:: Task goal ::
Give back the data in full. Leave nothing out.

:: Dataset entries ::
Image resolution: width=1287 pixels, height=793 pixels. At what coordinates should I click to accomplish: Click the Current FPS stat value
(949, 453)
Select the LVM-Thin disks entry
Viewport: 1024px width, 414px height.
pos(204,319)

:: Problem solution ::
Image resolution: width=1287 pixels, height=793 pixels. At what coordinates should I click to accomplish: Click the Current FPS stat value
(949, 453)
Select the LVM-Thin disks entry
Viewport: 1024px width, 414px height.
pos(204,319)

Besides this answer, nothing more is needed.